Quali sono le audizioni dei commissari CE che contano in materia di diritti e democrazia?

Oggi il Parlamento europeo inizierà la sua serie di audizioni dei commissari, facendo il "terzo grado" a tutti i candidati al Collegio dei commissari. Ecco le audizioni più importanti per i diritti, la democrazia e lo Stato di diritto.

Per formare la squadra di Ursula von der Leyen, i candidati saranno sottoposti ad audizioni formali dai membri di 18 commissioni del Parlamento europeo (PE) tra il 30 settembre e l'8 ottobre. Ogni commissione porrà almeno 25 domande.

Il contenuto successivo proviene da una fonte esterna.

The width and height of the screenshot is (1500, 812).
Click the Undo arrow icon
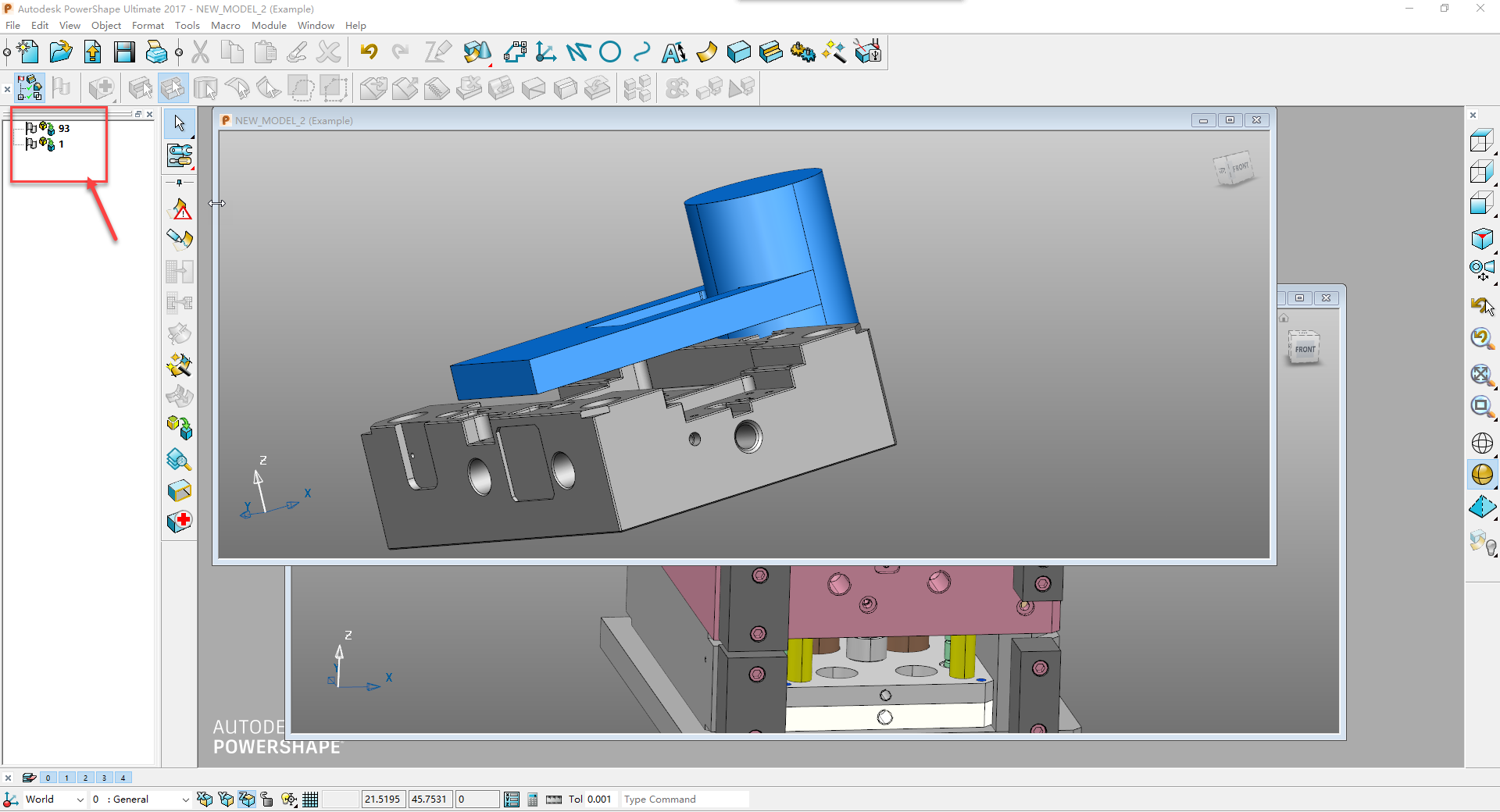pos(368,52)
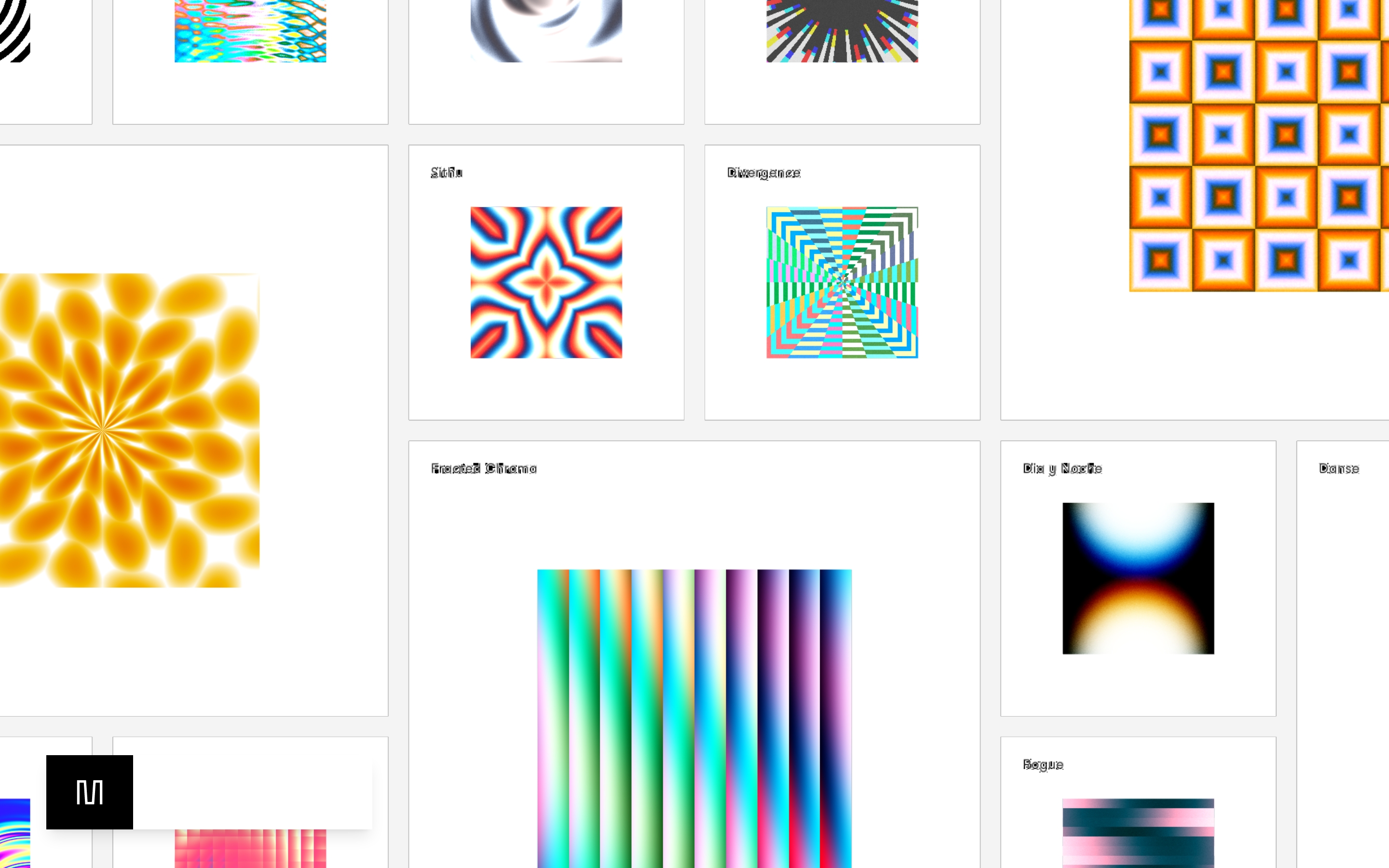Image resolution: width=1389 pixels, height=868 pixels.
Task: Click the Fracted Chroma title
Action: (x=483, y=468)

Lo scorso giovedì, la Commissione giuridica del Parlamento europeo (JURI) ha individuato due casi di conflitto di interessi che coinvolgono la candidata rumena Rovana Plumb, nominata commissario per i trasporti, e l'ungherese László Trócsányi, nominata commissario per le relazioni con i vicini dell'UE. Il Parlamento europeo ha il diritto di identificare qualsiasi conflitto di interesse che coinvolga un candidato - il che aiuta a spiegare perché, finora, solo 24 candidati hanno ottenuto il via libera per procedere alla fase delle audizioni. (AGGIORNAMENTO: lunedì mattina JURI ha esaminato le due candidature in sospeso, ma non ha cambiato la sua posizione respingendo i due candidati interrogati. Ora la palla passa a di von der Leyen, che, insieme ai governi ungherese e rumeno, deve presentare nuovi candidati.)

Tutti i candidati hanno già compilato un questionario che copre tutto, dagli interessi finanziari alle domande relative alla politica. Oltre ad interrogare i candidati, i deputati possono rifiutare di approvare singoli candidati o addirittura l'intero collegio dei commissari.

Come si svolgeranno le audizioni

I candidati, noti come commissari-designati, avranno a disposizione 15 minuti per le dichiarazioni introduttive prima di dover rispondere a 25 domande, più eventuali domande di follow-up. Ogni sessione si concluderà con una dichiarazione di chiusura di cinque minuti del commissario designato.

Una volta concluse le audizioni i parlamentari leader di ciascuna delle commissioni parlamentari che partecipano alle sessioni voteranno i candidati. I candidati devono ottenere la maggioranza dei due terzi per essere approvati. Nel caso in cui un commissario-designato non raggiunga tale soglia, dovrà rispondere ad altre domande scritte. Dopo aver valutato le risposte scritte, la Conferenza dei presidenti di commissione deciderà se le risposte sono soddisfacenti. In caso contrario, la Conferenza dei presidenti del Parlamento (il presidente del PE e i leader dei gruppi politici del PE) può fissare una seconda audizione. Se la seconda audizione non riesce ancora ad approvare il candidato, il candidato deve ottenere una semplice maggioranza dei voti dell'intera commissione.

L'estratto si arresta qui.